OPINIÓN

La sensación de que siempre se jugó (o no jugó) a lo que quería Inglaterra

Sergio Gómez, abatido, al acabar la final contra Inglaterra. /EFE
Sergio Gómez, abatido, al acabar la final contra Inglaterra. EFE

Perder una final, sea de lo que sea, te deja una ira interior que se exterioriza en la cara de tonto que se te queda. Y cuando se fallan tres penaltis en una misma jugada en el minuto 99 de un partido, que fue lo que hicieron Abel Ruiz, Oroz y Camello, la sensación de rabia e impotencia alcanza la plenitud. Dicho lo cual, la percepción que me queda después de este Inglaterra-España es que se jugó casi siempre, por no decir siempre, a lo que quiso el rival y no a lo que buscaban y necesitaban los hombres de Santi Denia.

 La impresión es que jugaban hombres (ellos) contra niños camino de la adolescencia (nosotros). Que ellos tenían más tablas. Más recursos. Quizás no siempre futbolísticos, pero sí suficientes y necesarios para sobrevivir en la la jungla de una final en la que, además, te quedas por debajo en el marcador justo antes de llegar al descanso y con un gol marcado con la 'chepa' de uno de los enemigos incrustado en una barrera. Deprimente. Para dejarte las venas largas.

España llegó demasiado cansada al último día. O al menos, eso parecía por el ritmo cansino con el que desplazaba el balón y la falta de profundidad en ataque. Posiblemente, Santi Denia también era consciente de que su 'once titular' no estaba para muchas refriegas, pero en esos momentos decisivos en los que el oro está en juego, los entrenadores suelen apostar por su guardia pretoriana estén como estén y cueste a quien cueste. Suele ser como una ley no escrita que los técnicos respetan y llevan a su máxima expresión. Suena a alegato: "Estos son los míos y con ellos muero".

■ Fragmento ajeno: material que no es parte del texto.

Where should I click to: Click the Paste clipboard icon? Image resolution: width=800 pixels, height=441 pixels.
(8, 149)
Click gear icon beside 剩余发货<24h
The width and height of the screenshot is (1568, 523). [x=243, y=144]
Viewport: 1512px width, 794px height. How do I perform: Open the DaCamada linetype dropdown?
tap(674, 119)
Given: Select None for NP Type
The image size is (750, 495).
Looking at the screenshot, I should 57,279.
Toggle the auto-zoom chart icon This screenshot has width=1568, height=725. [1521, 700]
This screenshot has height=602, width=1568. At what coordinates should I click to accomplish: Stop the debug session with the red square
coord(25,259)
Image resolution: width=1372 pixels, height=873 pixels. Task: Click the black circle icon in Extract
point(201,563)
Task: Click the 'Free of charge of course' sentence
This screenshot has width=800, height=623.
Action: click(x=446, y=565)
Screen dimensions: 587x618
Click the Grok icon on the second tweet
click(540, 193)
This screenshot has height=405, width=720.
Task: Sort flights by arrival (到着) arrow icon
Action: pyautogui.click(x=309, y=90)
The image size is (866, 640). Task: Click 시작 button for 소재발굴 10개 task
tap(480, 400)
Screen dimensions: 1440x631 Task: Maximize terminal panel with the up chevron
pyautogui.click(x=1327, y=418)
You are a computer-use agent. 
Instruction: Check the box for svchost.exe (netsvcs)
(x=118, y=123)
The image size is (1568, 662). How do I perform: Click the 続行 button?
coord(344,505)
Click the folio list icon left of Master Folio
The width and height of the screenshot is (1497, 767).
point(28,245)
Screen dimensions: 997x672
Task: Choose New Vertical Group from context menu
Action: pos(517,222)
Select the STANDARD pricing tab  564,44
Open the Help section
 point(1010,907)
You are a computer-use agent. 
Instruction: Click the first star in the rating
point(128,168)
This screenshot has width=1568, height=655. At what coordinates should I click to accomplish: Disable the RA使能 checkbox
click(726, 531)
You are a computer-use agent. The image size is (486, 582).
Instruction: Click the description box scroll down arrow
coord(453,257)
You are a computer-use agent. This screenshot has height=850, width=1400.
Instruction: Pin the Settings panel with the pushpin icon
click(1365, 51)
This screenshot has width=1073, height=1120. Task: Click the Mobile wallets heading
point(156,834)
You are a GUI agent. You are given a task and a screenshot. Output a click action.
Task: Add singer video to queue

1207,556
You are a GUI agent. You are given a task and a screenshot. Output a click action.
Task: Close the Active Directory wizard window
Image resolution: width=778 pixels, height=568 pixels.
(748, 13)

Y con esta decisión tomada, luego pasan las cosas. Y no te responden como se esperaba 'los de siempre', ni tampoco los del 'de vez en cuando'. El día de la verdad, Rodri no fue Rodri -ya no lo fue en las semis contra Ucrania-; Sancet no fue Sancet y Baena estaba más a sus guerras particulares que a echar una mano a Blanco, que a pesar de su omnipresencia no podía llegar a todos los sitios. Se jugó el del Villarreal la expulsión dos veces en cinco minutos, pidiendo el cambio a gritos. Tampoco los laterales tenían las alas de otros días y a Abel los dos centrales ingleses le parecían dos pirámides inalcanzables.

Con ese panorama, solo estaban a lo que habían el portero (Arnau), el mejor del equipo; los dos centrales (Paredes y Pacheco), y el mediocentro (Blanco). La desgracia para la Selección fue que cuando el técnico se percató de todo ello, y todavía con media hora de partido por delante, tampoco los que entraron en escena modificaron el escenario. Riquelme se animó con el paso de los minutos, pero tuvo dos ocasiones de esas en las que un delantero que quiera jugar en el Atlético o en el City tiene que aprovechar para marcar las diferencias. De Oroz y Veiga tampoco se supo mucho. Y tiempo hay por delante para saber lo que ha pasado realmente con este último jugador durante todo el campeonato. Sus pocos minutos de juego han estado directamente relacionados con su bajísimo rendimiento. Y esa media hora final podría haber sido la de su exculpación y realmente fue todo lo contrario.